━━ Excerpted passage ━━

Posted on: 19 May 2011 by Mark Howells
It was clear from this year’s remarkable Regional Airline Association meeting in Nashville, that regional airlines have come into their own and been given the due they have always deserved, writes Kathryn Creedy in this special commentary.
Department of Transportation Secretary Ray LaHood told the organization it has a seat at the table and National Transportation Safety Board Member Mark Rosekind, said what the industry has long known. They are doing a great job with safety.
Even as Rosekind urged the industry to keep improving because the safety mission is never complete, he was preaching to the choir because the industry was clearly ahead of him.
Its impressive accomplishments over the last two years are more impressive still because they have come during a major industry restructuring as mainline partners consolidated while putting increasing pressure of their regional counterparts to lower their costs. Thankfully, some regionals are finding such initiatives as Safety Management Systems are helping them save money and improve safety at the same time, as SkyWest president Chip Childs told me a few years ago.

━━━
━━ Dataset excerpts ━━

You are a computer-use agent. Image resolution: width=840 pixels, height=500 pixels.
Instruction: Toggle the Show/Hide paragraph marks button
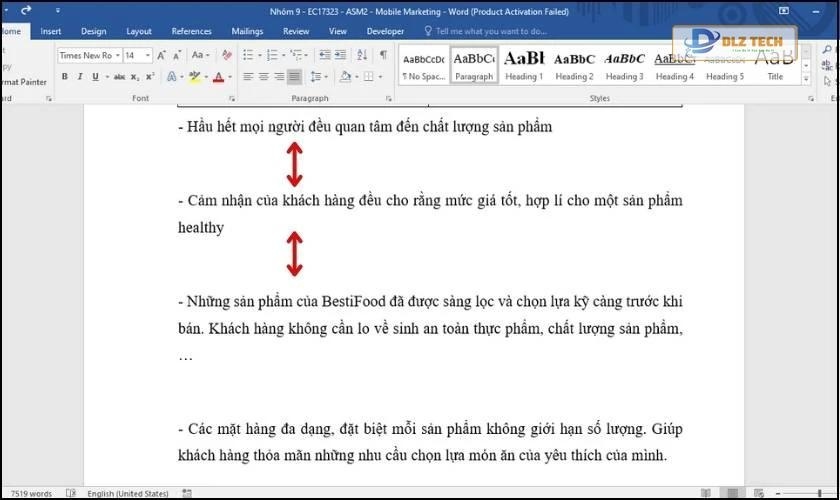click(383, 55)
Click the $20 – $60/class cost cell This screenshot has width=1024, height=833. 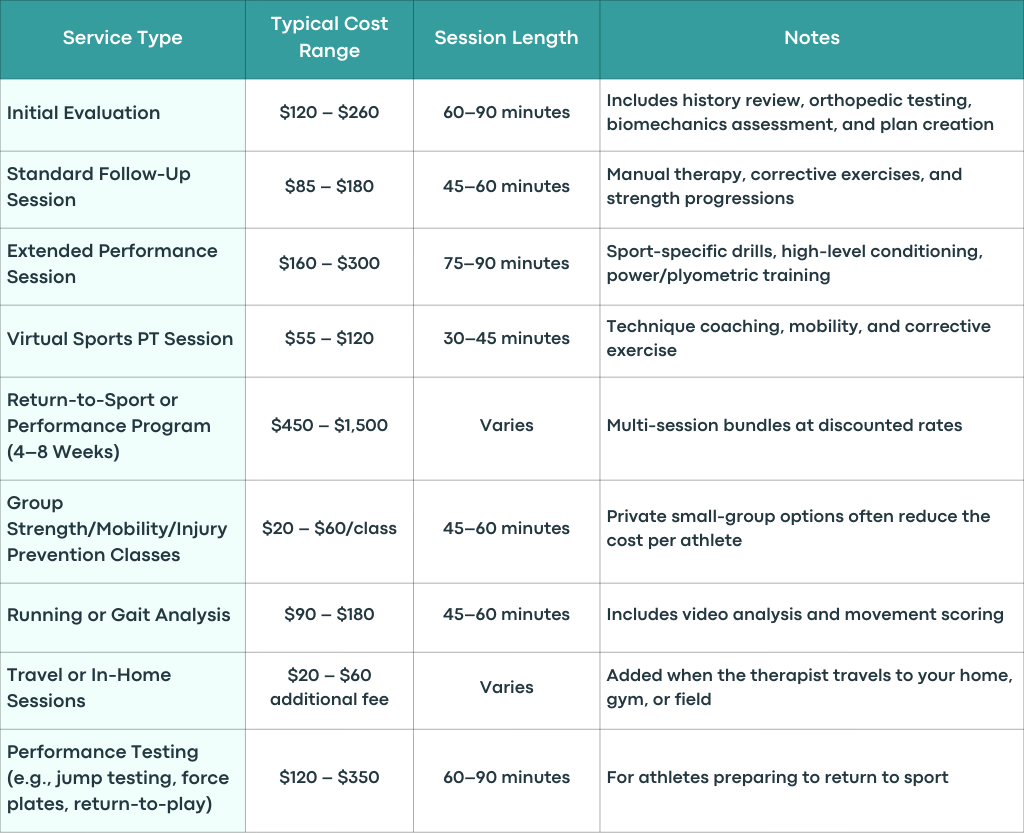(x=329, y=531)
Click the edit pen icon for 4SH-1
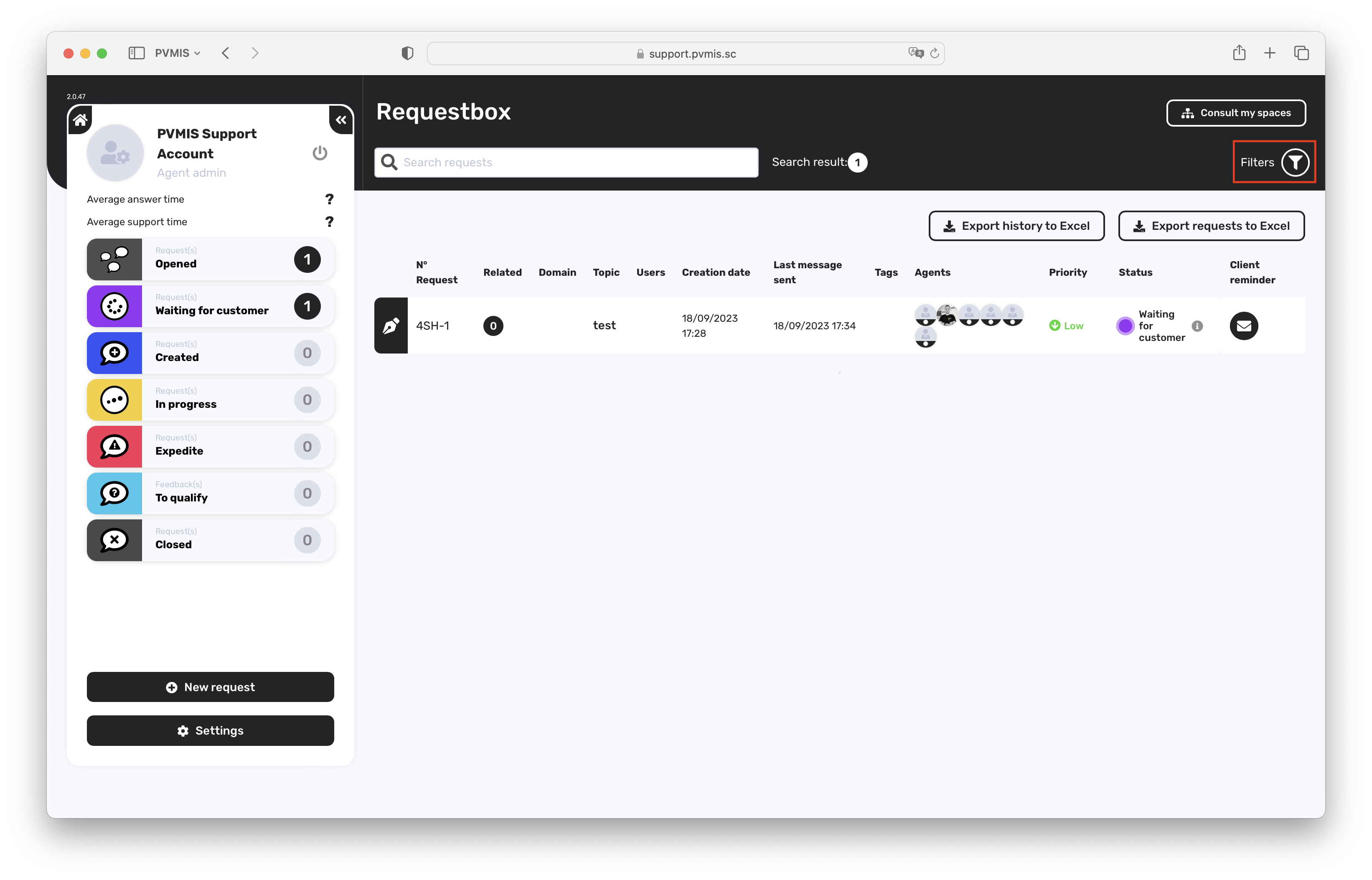The width and height of the screenshot is (1372, 880). coord(391,326)
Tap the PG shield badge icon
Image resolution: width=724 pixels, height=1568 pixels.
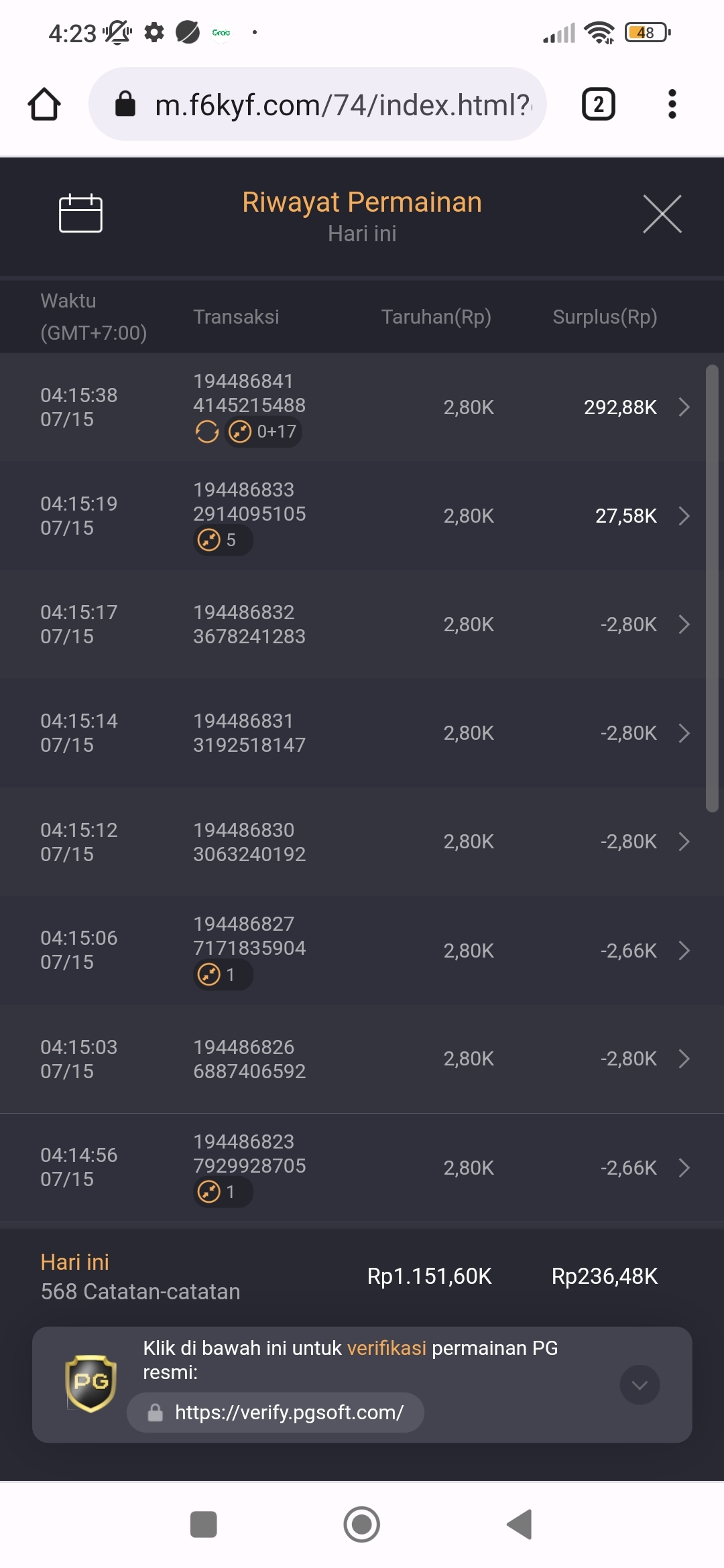point(90,1384)
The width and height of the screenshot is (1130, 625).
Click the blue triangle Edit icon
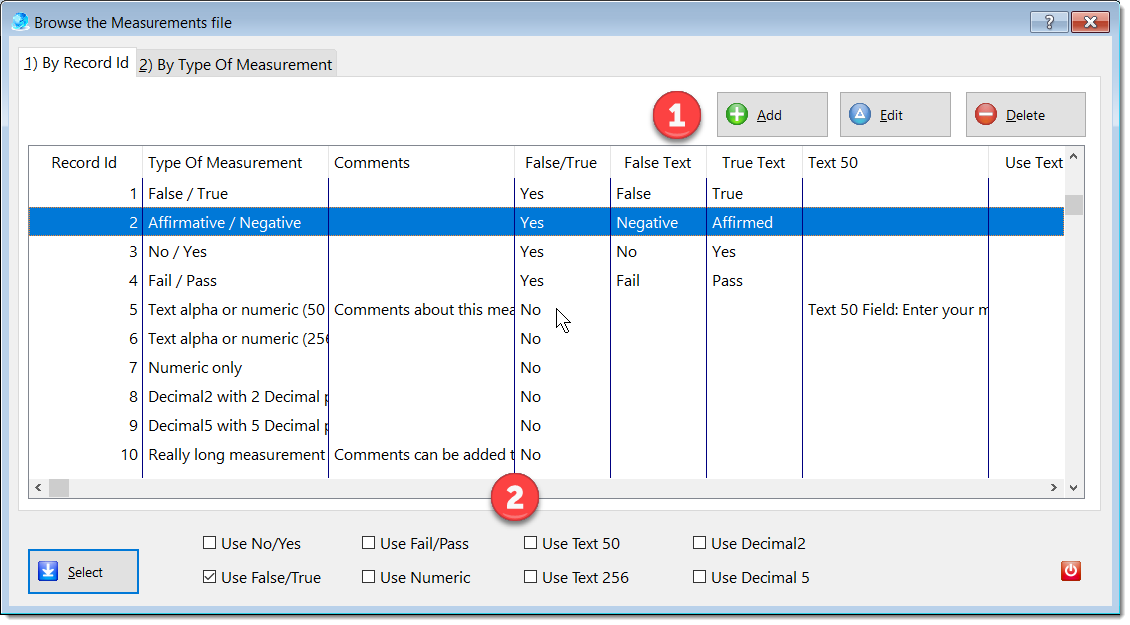tap(860, 115)
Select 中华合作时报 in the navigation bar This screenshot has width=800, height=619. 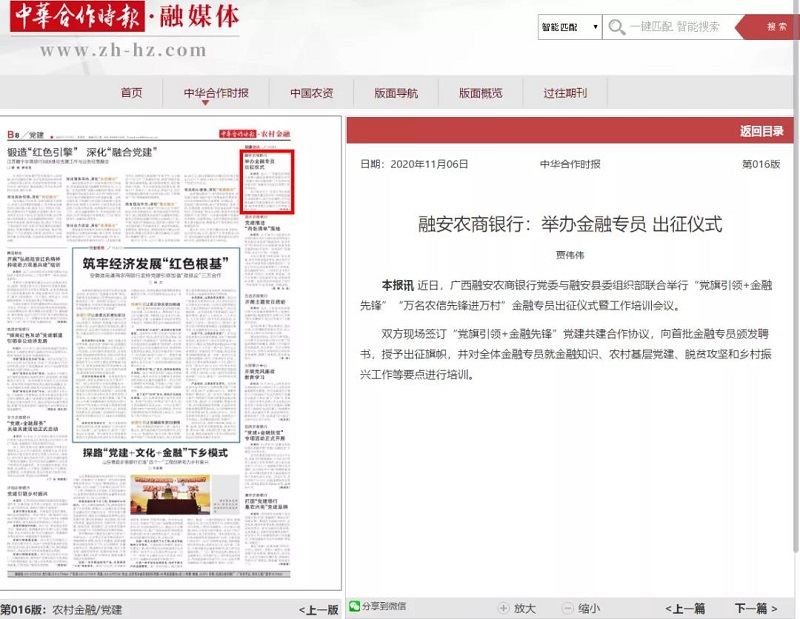[216, 93]
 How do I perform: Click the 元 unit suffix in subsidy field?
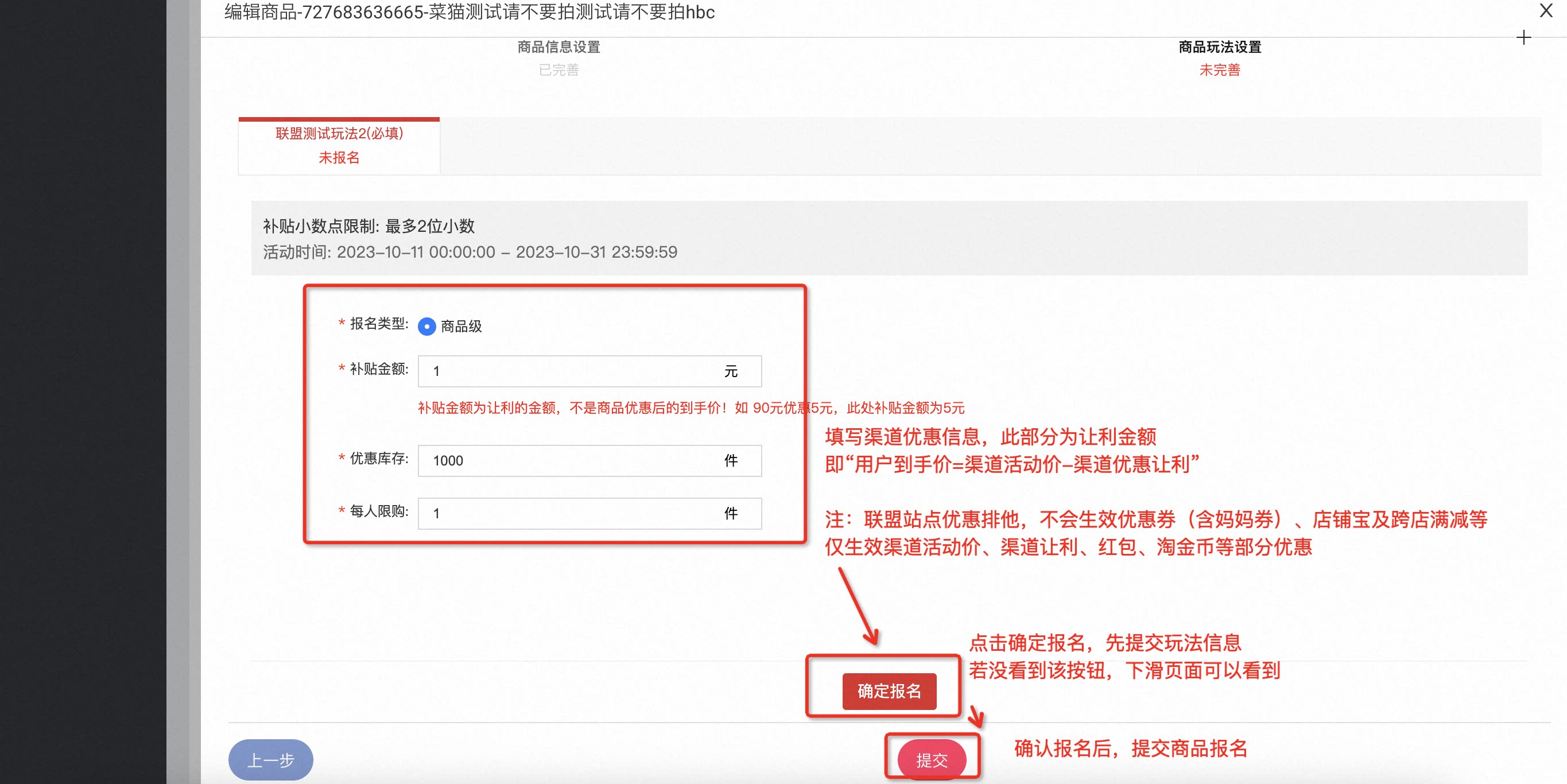point(731,371)
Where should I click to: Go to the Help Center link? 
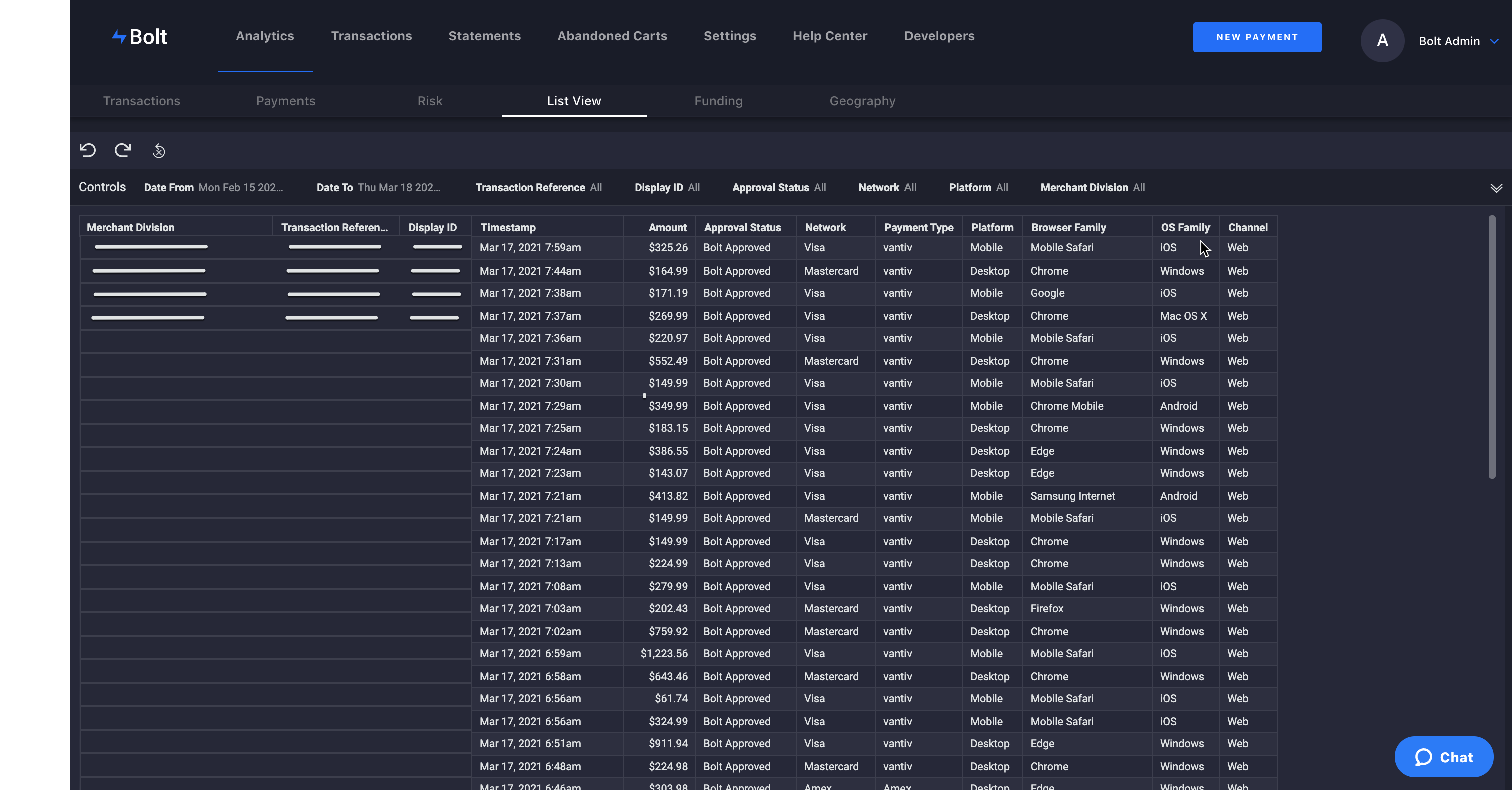click(829, 36)
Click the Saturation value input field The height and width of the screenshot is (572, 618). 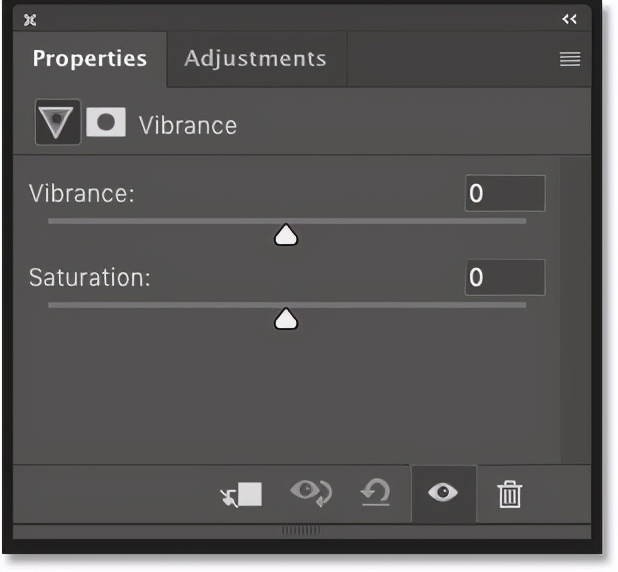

━━━

Tasks to complete:
- 1) Answer these questions about the regional airline commentary:
(a) In which city was this year's Regional Airline Association meeting held?
(b) Who told the organization it has a seat at the table?
(c) What position does Chip Childs hold at SkyWest?
- 2) Retype the regional airline commentary from "Even as Rosekind" to "few years ago.".
- 3) Write what comes next in the regional airline commentary, starting after its final sentence.
These rows have nothing to do with the regional airline commentary.

Answer set:
- 1)
(a) Nashville
(b) Department of Transportation Secretary Ray LaHood
(c) President

- 2)
Even as Rosekind urged the industry to keep improving because the safety mission is never complete, he was preaching to the choir because the industry was clearly ahead of him.
Its impressive accomplishments over the last two years are more impressive still because they have come during a major industry restructuring as mainline partners consolidated while putting increasing pressure of their regional counterparts to lower their costs. Thankfully, some regionals are finding such initiatives as Safety Management Systems are helping them save money and improve safety at the same time, as SkyWest president Chip Childs told me a few years ago.

- 3)
The LaHood and Rosekind accolades are a far cry from NTSB chair Deborah Hersman at last year’s meeting telling members they are in the big leagues now and need to improve their safety. All of this, of course, rose out of the 2009 Colgan accident which tarred the industry with an unwanted brush and once again reminded the press, Congress and regulators just how important it is when it comes to connecting people to the world.
Past is prologue when it comes to safety
Regional airline CEOs have always been serious about safety. Witness the 1980s when it was condemned for its rookie pilots and poor training, something that sounds bitterly familiar to those who have observed the criticisms of the last two years. In the mid-80s, training devices were only coming on line and simulators were either too expensive or unheard of.
That can’t be said today when training is as sophisticated as it is for anyone in commercial air transport. Reeling from five years of withering criticism from the NTSB, the industry came together in the mid-80s and decided to do something about their miserable – but understandable given the far more hostile operating environment – safety record.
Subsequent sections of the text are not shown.